I don't know about you but personally, I am very tolerant of the less advantaged members of society. I'm talking about culchies, man. Oh sure, I will mock, deride and smack them about a bit but in reality I have a lot of time for the country folk. Which is why, when I was invited to come back to my good friend Dells house for a bit of a session, I was all up for it. Dell and I go back a long way: Essentially he hates my guts but we both pretend we don't know this. The exact wording of my invite was 'Hey, Lets go to Dell's and trash the joint'. How could I refuse?

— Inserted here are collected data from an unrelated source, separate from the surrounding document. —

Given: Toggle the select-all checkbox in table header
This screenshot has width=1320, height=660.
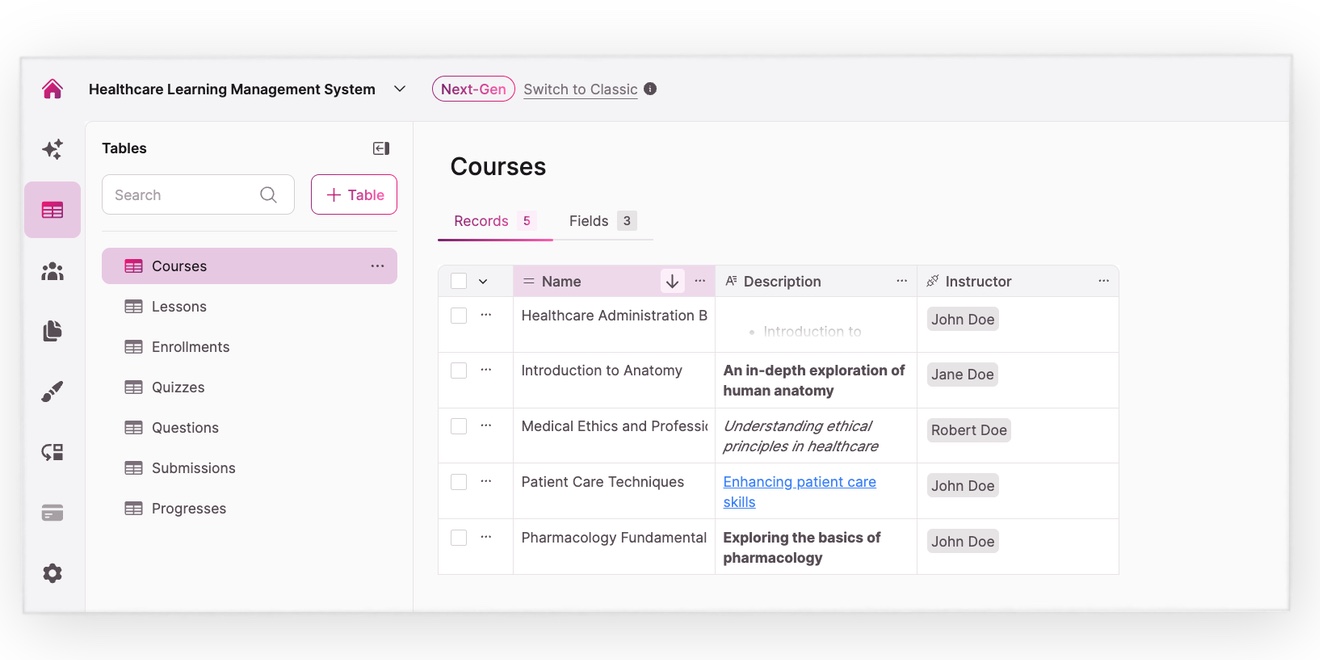Looking at the screenshot, I should 459,281.
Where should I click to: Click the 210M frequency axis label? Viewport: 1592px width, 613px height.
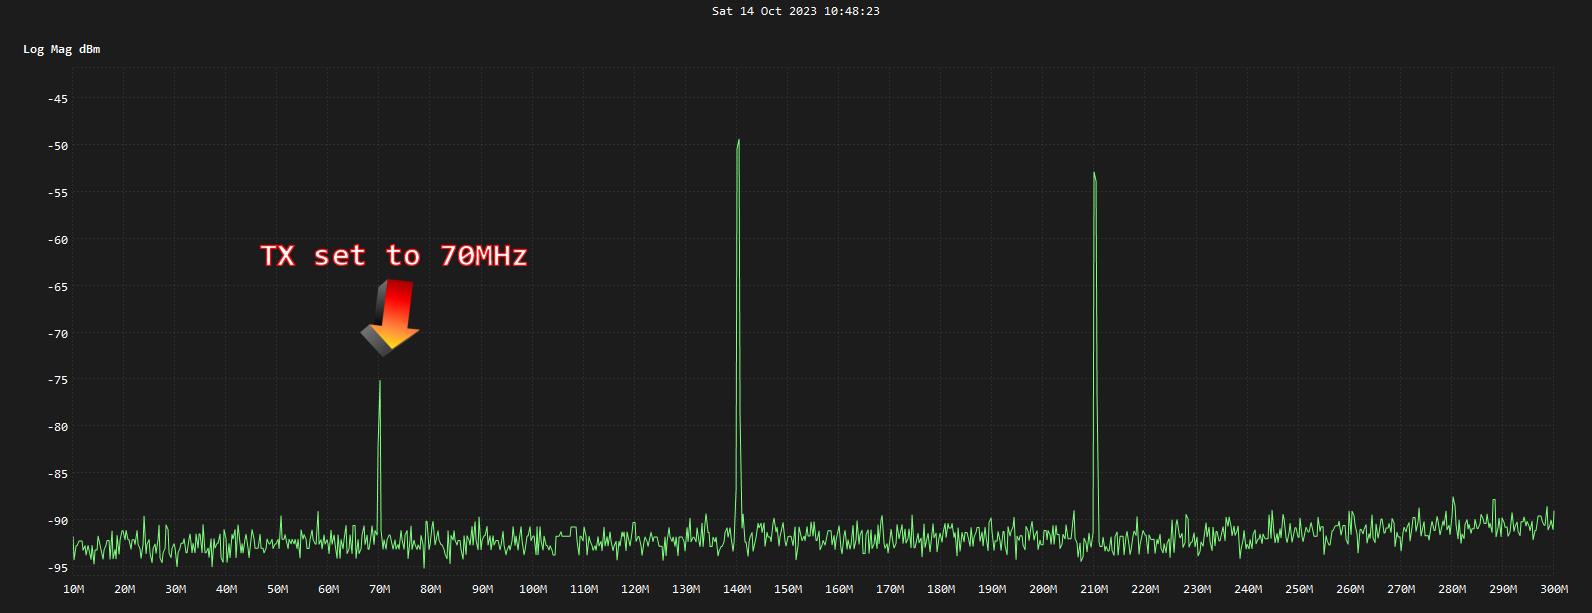click(x=1094, y=589)
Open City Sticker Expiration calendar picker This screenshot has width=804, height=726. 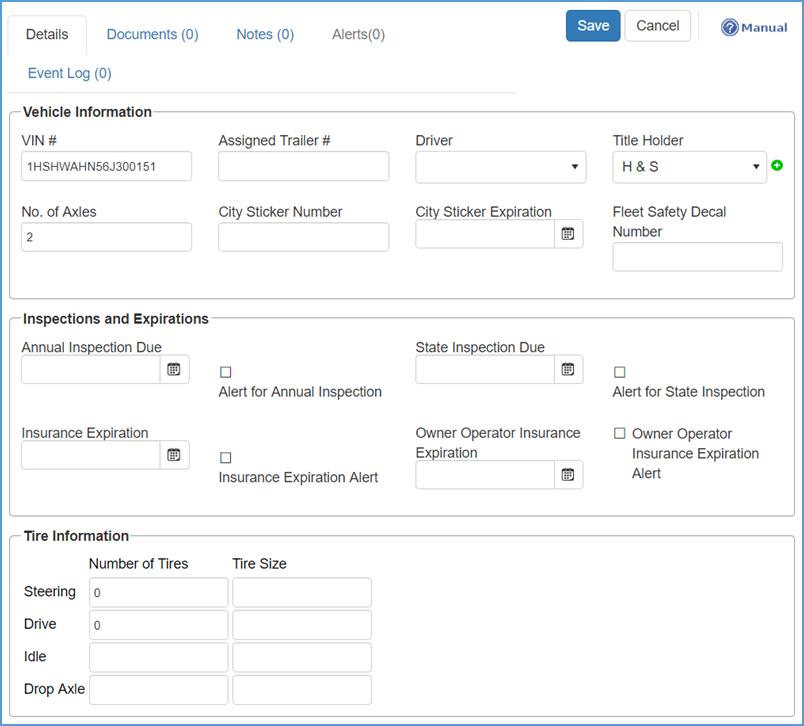pyautogui.click(x=568, y=234)
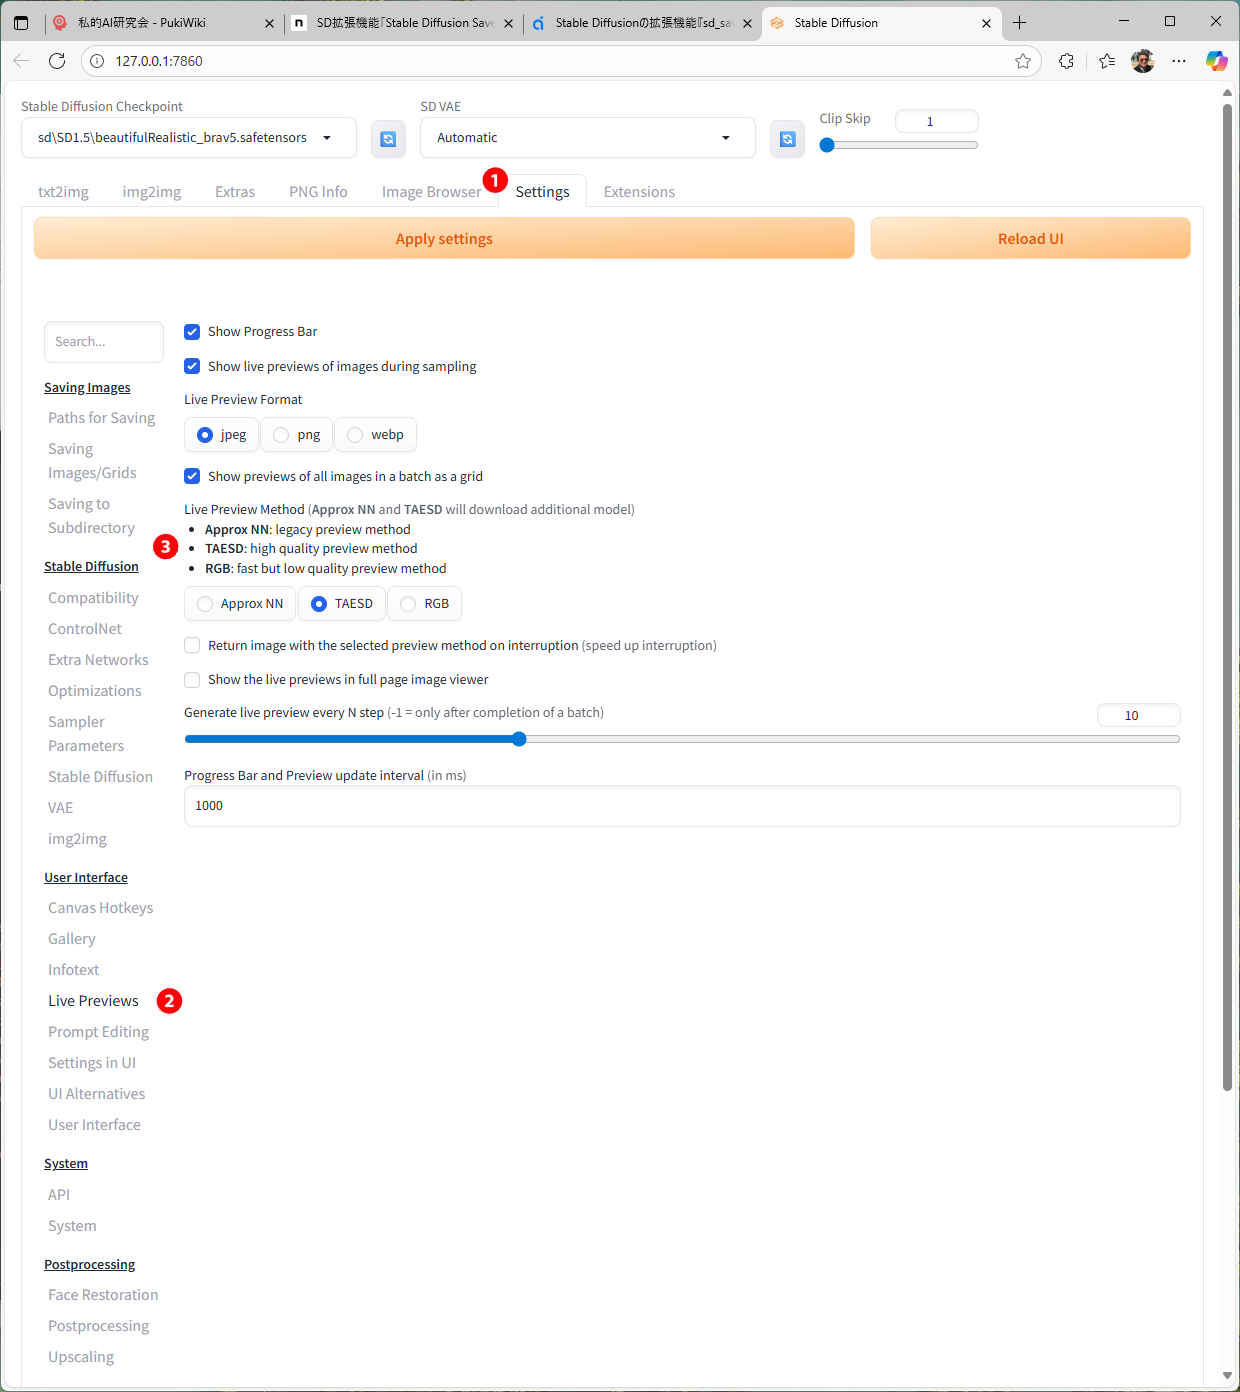Adjust the Clip Skip slider handle
This screenshot has height=1392, width=1240.
click(x=827, y=145)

Dell's home is a simple cottage on the outskirts of Tramore, built of pleasant homely materials like turf and old copies of Ireland's Eye. When we got there last night I clipped into his kitchen with some trepidation: would the boggers notice my urban sophistication and out me as the townie I was? I need not have worried. One look at my nervous yet lovely visage and they were pouring me out a whiskey from a large bottle of Teachers and pulling an upended bucket up to the open fireplace for me to seat my shapely bottom. Dell's dog snoozed contentedly at my feet. They must have run out of rough tobacco to stuff in their pipes though, for they fell upon my twenty Marlboro like dogs on a rabbit and I was instantly their best friend.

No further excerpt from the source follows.